Les troubles discursifs, de leur côté, concernent l’organisation et le fonctionnement linguistique des discours (la planification et la textualisation, avec une attention particulière pour la cohésion et la connexion, cf. chapitre 1).

La spécificité de ces démarches (de Weck et Marro, 2010) consiste à ne pas prendre en compte uniquement les conditions de production mais également les caractéristiques des genres de discours (narrations, récits d’expériences personnelles, etc.).

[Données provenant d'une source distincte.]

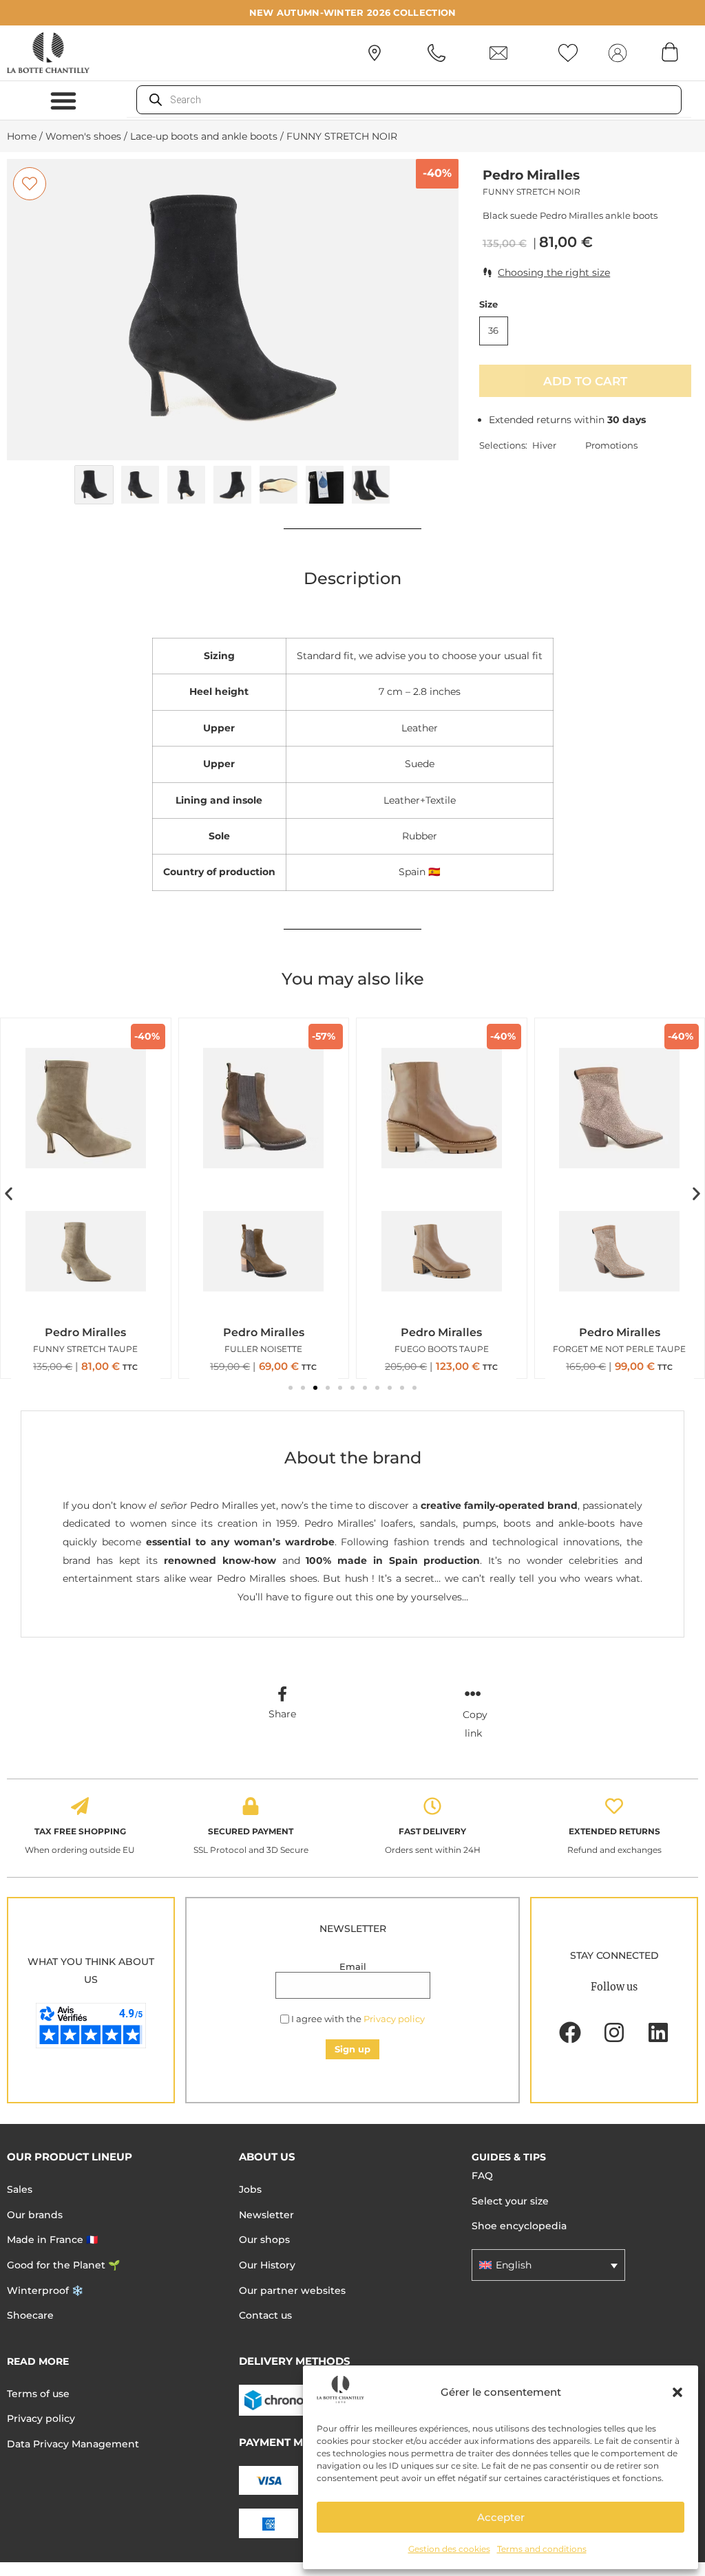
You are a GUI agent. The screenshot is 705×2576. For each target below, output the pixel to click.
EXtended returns (614, 1831)
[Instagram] (614, 2032)
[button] (677, 2392)
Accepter (501, 2517)
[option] (233, 309)
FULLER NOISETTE (263, 1349)
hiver (544, 445)
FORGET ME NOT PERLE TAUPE (619, 1349)
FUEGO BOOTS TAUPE (441, 1349)
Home (21, 136)
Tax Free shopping (80, 1831)
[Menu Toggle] (63, 100)
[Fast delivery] (432, 1806)
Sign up (352, 2048)
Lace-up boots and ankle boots (203, 136)
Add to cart (585, 381)
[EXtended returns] (614, 1806)
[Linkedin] (658, 2032)
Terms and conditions (542, 2549)
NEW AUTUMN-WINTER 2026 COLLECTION (352, 12)
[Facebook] (570, 2032)
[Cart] (670, 52)
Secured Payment (250, 1831)
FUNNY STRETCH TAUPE (85, 1349)
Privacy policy (394, 2018)
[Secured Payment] (251, 1806)
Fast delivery (432, 1831)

Dans les deux sous-sections suivantes, nous allons approfondir les résultats des enfants avec TDL dans deux contextes particuliers : le jeu symbolique et la narration (dans différents cadres). Ces deux situations étant le centre de notre procédure expérimentale, il nous semble particulièrement important de détailler cette littérature. Comme nous le verrons, les travaux qui s’inspirent d’une perspective discursive ont également permis, d’une part, de mieux comprendre le fonctionnement de certaines unités linguistiques qui, comme nous l’avons vu auparavant, posent problème aux enfants avec TDL (comme les déterminants du nom et les pronoms), et, d’autre part, de donner des pistes de réflexions concernant la connexion. De Weck et Rosat (2003) ont par exemple montré que, même si le type de connecteur utilisé est identique et que ces unités sont utilisées de manière adéquate, les enfants avec TDL de 4 à 6 ans les emploient moins que leurs pairs d’âge.